### Activity list
1) Copy the Hawaii drug testing article starting at the words "The number of Hawaii" and stopping after "at 0.2 percent.", replacing "methamphetamine" with "amphetamine" wherever it appears.
2) Decide whether each statement agrees with the Hawaii drug testing article, answering yes or no and quoting the deciding words: (a) The marijuana positive rate in the second quarter was 2.2 percent. (b) Positive results for synthetic urine fell in the second quarter compared with a year earlier. (c) Carl Linden is the scientific director of toxicology at Diagnostic Laboratory.
3) Extend the Hawaii drug testing article past its final sentence.
[[ Document excerpt, beginning ]]
The number of Hawaii workers testing positive for methamphetamine, cocaine, marijuana and opiates was flat year-over-year in the second quarter, according to Diagnostic Laboratory Services Inc.
Workplace drug testing results were the same as a year earlier for methamphetamine at 0.9 percent; cocaine at 0.4 percent; marijuana at 2.2 percent; and opiates at 0.2 percent.
“It is remarkably consistent,“ said Carl Linden, scientific director of toxicology at Diagnostic Laboratory. “This is the first time that we have seen this consistency.”
However, the number of people testing positive for synthetic urine doubled in the second quarter from the year-earlier period to 0.9 percent.
Positive results for synthetic urine, used to mask drug use, had been on the decline for a few years when people began warning each other online that laboratories were testing for it, Linden said.
[[ Document excerpt, end ]]
[[ Recorded data, beginning ]]
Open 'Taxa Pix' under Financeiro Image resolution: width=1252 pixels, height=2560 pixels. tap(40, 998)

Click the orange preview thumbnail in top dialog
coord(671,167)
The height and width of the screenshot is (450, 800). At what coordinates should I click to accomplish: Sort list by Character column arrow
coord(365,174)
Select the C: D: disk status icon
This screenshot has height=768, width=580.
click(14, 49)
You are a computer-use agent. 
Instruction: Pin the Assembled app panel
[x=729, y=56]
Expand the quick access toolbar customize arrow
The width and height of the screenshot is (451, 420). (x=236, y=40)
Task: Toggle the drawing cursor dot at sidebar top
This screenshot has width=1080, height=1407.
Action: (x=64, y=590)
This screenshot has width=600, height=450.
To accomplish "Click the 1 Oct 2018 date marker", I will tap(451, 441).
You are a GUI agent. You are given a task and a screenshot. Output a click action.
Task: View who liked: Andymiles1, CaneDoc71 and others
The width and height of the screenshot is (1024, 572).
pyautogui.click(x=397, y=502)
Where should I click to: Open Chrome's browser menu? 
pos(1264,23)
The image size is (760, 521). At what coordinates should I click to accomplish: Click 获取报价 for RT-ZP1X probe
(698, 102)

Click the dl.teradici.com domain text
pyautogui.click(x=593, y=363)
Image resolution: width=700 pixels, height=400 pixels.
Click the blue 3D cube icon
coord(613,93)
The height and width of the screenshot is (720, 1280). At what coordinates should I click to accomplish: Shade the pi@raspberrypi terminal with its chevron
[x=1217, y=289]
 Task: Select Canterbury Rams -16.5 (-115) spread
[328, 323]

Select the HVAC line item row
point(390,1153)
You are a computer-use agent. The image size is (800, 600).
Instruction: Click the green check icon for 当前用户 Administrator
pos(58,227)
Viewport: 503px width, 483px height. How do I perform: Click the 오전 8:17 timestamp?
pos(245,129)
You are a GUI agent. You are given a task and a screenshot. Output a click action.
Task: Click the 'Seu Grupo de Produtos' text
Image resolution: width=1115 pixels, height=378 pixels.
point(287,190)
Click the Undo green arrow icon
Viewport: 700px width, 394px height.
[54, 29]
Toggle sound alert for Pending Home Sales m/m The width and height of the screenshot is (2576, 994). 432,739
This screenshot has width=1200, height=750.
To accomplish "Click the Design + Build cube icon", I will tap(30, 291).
[[ Recorded data, end ]]
### Your responses
1)
The number of Hawaii workers testing positive for amphetamine, cocaine, marijuana and opiates was flat year-over-year in the second quarter, according to Diagnostic Laboratory Services Inc.
Workplace drug testing results were the same as a year earlier for amphetamine at 0.9 percent; cocaine at 0.4 percent; marijuana at 2.2 percent; and opiates at 0.2 percent.

2)
(a) Yes: "marijuana at 2.2 percent"
(b) No: "doubled in the second quarter from the year-earlier period to 0.9 percent"
(c) Yes: "Carl Linden, scientific director of toxicology at Diagnostic Laboratory"

3)
Diagnostic Laboratory, which employs more than 500 workers, devised a detection method for synthetic urine in 2010, and use dropped off from 2.3 percent to 0.3 percent in 2013, but picked up again in the third quarter of 2014.
“It went down consistently for a few years. We thought it would pretty much disappear and go to zero, but it hasn’t,” Linden said. “It’s a significant presence out there. When you look on the Internet, synthetic urine manufacturers claim they’ve reformulated so labs can’t detect it, so maybe they feel it’s safe to try it again.”
Diagnostic Laboratory’s workforce quarterly sample size includes between 7,000 and 10,000 drug tests.